Yomguithereal / talisman

Straightforward fuzzy matching, information retrieval and NLP building blocks for JavaScript.
https://yomguithereal.github.io/talisman/
MIT License
704 stars 47 forks source link

FONEM rule C-27 #154

Open chrislit opened 6 years ago

chrislit commented 6 years ago

Hi @Yomguithereal, I finally got around to implementing FONEM in Abydos. I found the paper a bit lacking in specifics also, especially with respect to the rule ordering. And I don't have very high confidence that my implementation is entirely correct. But I do think I spotted one bug in your rule C-27 (unless I misunderstood the rule, since I don't read French). My understanding is that C-27 should change Z to S when preceded by a vowel or between two consonants, but your regexp makes the change when followed by a vowel or between two consonants. As a result, I got different results on the inputs OZOUADE and POUYEZ.

Yomguithereal commented 6 years ago

Hum... I need to find the paper back from my computer and check that. Thanks @chrislit.

Yomguithereal commented 6 years ago

You're right.
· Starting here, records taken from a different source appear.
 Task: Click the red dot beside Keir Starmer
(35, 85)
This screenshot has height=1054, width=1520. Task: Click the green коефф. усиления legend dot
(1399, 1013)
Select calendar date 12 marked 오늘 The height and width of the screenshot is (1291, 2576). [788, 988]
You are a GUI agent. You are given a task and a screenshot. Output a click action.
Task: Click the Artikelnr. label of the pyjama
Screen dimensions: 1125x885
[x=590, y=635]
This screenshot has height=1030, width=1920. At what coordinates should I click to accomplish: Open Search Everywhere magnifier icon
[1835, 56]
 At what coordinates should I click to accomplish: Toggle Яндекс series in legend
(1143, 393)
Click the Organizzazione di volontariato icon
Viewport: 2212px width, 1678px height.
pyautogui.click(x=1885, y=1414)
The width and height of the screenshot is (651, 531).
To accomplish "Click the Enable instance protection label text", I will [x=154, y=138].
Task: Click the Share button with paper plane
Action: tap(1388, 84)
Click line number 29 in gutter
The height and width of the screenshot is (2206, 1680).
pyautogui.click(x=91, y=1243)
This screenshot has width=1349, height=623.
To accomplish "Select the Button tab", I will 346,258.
It seems I messed up. Can you just tell me what you got with OZOUADE and POUYEZ?

Yomguithereal commented 6 years ago

This algorithm is very messy though :). I you ever need a better algorithm for French I started phonetic algorithms myself there. The French one is very good but quite complex and I need a straightforward rules' format so that it becomes easier to port to other languages. You can test it here. But note that only the French and Spanish ones are correct. The other languages are not finished.